Scrapping of sub-agents from foreign employment leads to drop in fraudulent casesThe Foreign Employment Department has recorded less number of individual cases, but they still continue to operate through indirect channels.
According to the data maintained by the Department of Foreign Employment, the number of cases against individuals involving incidents of fraud has gone down drastically in the first six months of the ongoing fiscal year 2019-20.
In the first six months of this fiscal year, only 246 individual complaints have been lodged at the department, a drop of a little over 44 percent in similar cases compared to the corresponding period of the last fiscal year.
In the first six months of the fiscal year 2018-19, 440 individual complaints related to overseas jobs swindling were registered at the department which has intensified its actions in recent months to curb malpractices.
The Foreign Employment Department attributes the fall in the number of such cases to the last years’ decision of scrapping the provision that allowed recruiting agencies to hire sub-agents.
In March 2019, the government by amending the Foreign Employment Act (2007) had formally removed the provision that allowed recruiting agencies to formally hire sub-agents. The amendment allowed recruiting agencies to establish their branch offices outside Kathmandu Valley.
“The government had to bar the hiring of sub-agents, as they were involved in cheating migrant workers,” said Bhola Nath Guragain, a spokesperson for the Department of Foreign Employment. “The drop in the number of individual complaints shows that removing the sub-agents working on behalf of recruiting agencies have yielded a positive effect.”
While the complaints of foreign employment fraud have gone down, there has been a whopping 80 percent increase in the number of cases filed against individuals.
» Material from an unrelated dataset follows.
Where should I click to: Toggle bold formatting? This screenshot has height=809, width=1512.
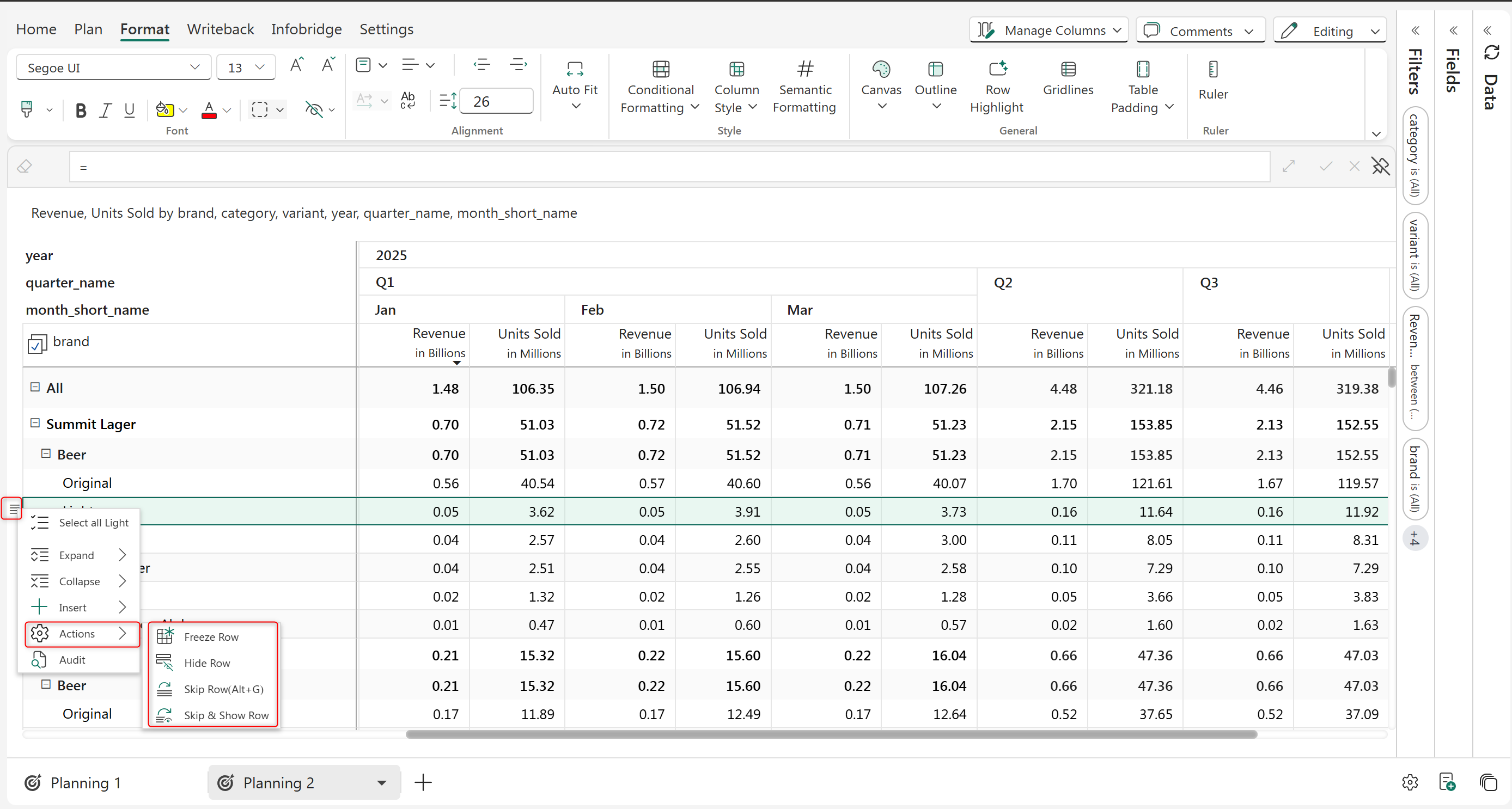pyautogui.click(x=81, y=111)
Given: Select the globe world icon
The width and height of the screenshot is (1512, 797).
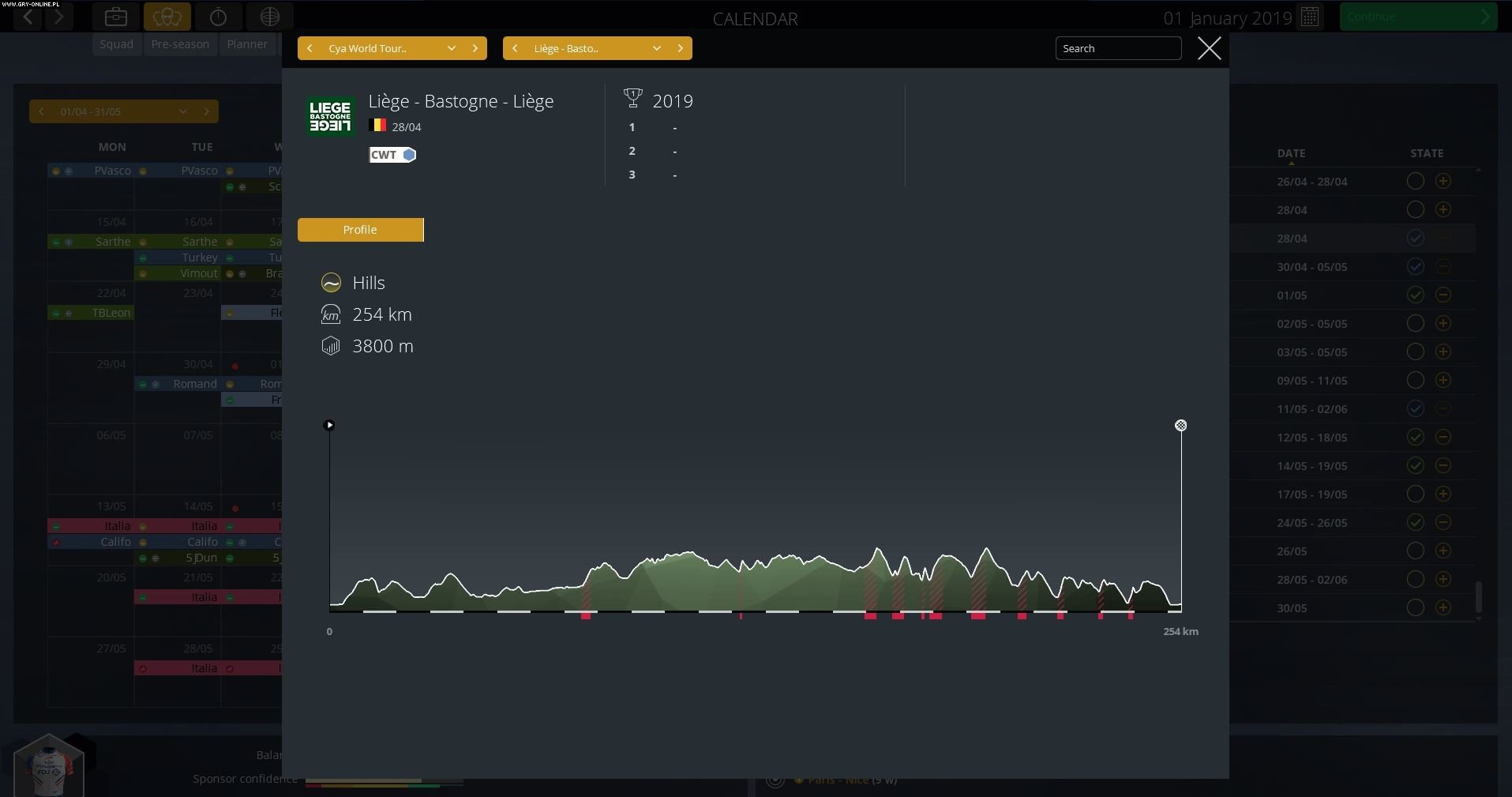Looking at the screenshot, I should 271,16.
The department registered 141 cases against individuals, an increase from 78 in the first six months of the last fiscal year.
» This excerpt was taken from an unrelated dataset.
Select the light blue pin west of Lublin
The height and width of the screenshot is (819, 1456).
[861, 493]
Sub-agents have been a major actor for Nepal’s labour migration sector, as a majority of outbound migrant workers relies on such-agents while pursuing jobs abroad. These sub-agents, who are often family members, relatives, friends and some acquaintance from the same community, facilitate aspiring workers by connecting them to the recruiting agencies.
While they work as an intermediary between the recruiting agencies and the workers, sub-agents are also involved in swindling these workers by faking remunerations, lying about work conditions, and increasing workers’ investment to obtain a handsome commission for supplying workers to the recruiting agencies.
“We have to acknowledge their role in facilitating poor workers and connecting them with the employer,” said Swarna Kumar Jha, a labour migration researcher. “Scrapping their status legally was indeed a well-intended decision as they are involved in cheating migrant workers.”
This, however, does not mean that cheating of migrant workers has completely stopped. “It’s not that incidents of cheating by sub-agents have completely stopped now. It’s not as rampant as it used to be. Some people are still working as an intermediary between recruiting agencies and workers,” said Guragain.
The department hopes that the operation of a new system that enables aspiring migrant workers to seek and apply for overseas jobs online will reduce their dependency on such individuals working as sub-agents and curb such malpractices.
“The government figure, however, shows a different picture on the ground. Sub-agents are not allowed legally, but they are still operating through indirect and informal channels,” said Jha.
“People might not be filing individual complaints as they know sub-agents do not exist on paper anymore and they might not get compensation. It will take more time to completely eliminate such fraud cases carried out sub-agents.”